I’ve only met John once and we didn’t speak about training or really much of anything track related. I do know a few of his SJS teammates and they told me he would do the am runs at various points and that made them swear never to tell anyone. Of course, one of them spewed to me at a clinic.

Lee evans did some crazy stuff in training. It is very difficult to put a timeline on who was coaching him. Bud was an influence, but Stan Dowell (his high school coach) was ever-present.

There’s also a high jump book and a relay exchange book. I have the latter and is about as good as the sprint start book.

I think that the juvenile drawings in Winter’s books make them perfectly appropriate for most coaches that I know. :rolleyes:

If he had been a Bud Winter desciple and followed the actual plan, you wouldn’t have been over-worked. It is actually pretty mild in it’s approach, especially the training schedule from the first edition.
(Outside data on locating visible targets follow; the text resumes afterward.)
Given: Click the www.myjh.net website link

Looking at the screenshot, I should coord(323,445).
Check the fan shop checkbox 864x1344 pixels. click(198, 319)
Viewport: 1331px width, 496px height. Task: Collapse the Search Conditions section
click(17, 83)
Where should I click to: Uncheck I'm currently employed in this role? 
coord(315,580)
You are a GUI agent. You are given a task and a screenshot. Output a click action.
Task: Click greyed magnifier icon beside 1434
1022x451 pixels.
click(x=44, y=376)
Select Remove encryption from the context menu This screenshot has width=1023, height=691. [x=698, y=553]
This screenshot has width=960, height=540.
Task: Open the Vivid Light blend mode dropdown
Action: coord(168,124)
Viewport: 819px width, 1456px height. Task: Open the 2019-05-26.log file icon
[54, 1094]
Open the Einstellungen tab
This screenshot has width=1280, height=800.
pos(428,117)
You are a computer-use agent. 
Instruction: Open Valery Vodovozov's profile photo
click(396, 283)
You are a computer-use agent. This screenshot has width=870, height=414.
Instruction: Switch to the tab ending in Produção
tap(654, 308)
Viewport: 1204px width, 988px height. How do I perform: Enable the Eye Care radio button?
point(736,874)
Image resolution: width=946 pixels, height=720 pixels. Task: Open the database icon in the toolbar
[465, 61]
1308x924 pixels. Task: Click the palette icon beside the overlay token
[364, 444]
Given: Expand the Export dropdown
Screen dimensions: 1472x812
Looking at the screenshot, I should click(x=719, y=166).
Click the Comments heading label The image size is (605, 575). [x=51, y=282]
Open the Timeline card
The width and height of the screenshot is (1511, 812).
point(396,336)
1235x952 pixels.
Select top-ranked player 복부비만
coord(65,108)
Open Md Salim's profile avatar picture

If someone can translate Czech, i have a weekly training plan example for 6 month by Bud Winter…

Email it to me, I know a girl who can do that but you may have to wait about 2 weeks cause she’s on holiday…

I’ve noticed, and i’m sure others have as well, that most of the old school 400m runners weren’t as good in the shorter events as some of the guys are today.

I believe that a lot of the guys today are lacking in the speed dept too, but it seemed a bit more obvious back in the day.

I’m coaching the girls at a local high school now, and two of the coaches are old school guys. Both grew up the 50’s 60’s. They see me training the 200/400 runners and are in constant disagreement about what they should be doing in training. They say run some 600’s run some 500’s(and we do) Those 150’s, 250’s, etc isn’t what a 400m runner needs to improve.

Their idea is running everything thing fast, and if you can’t finish the 8x300’s at full speed it’s because you aren’t tough. If the walk back rest that you get after those 300’s isn’t enough then you’ve been slacking off…I don’t have to tell you why I don’t agree with their idea of tempo being 6-8x200 at 30sec for girls who have yet to run faster than 27sec.

Now aside from the obvious fact that they only notice when we run the short stuff, I disagree with all my heart that my 400 runners don’t “need” to do anything short.

A sample week might be…

Mon.
3x20
3x40
3x60

Tues.
8x200

Wed.
3x320

Thur.
4x600

Fri.
5x120

This is actually what one of the guys i’m coaching did two weeks ago. Anyhow, do you all believe that the difference in training is why a lot of guys/girls run so slow in the 200, when their 400 pr is above average. Also why is it that if you run the 400, that’s all you should or ever run?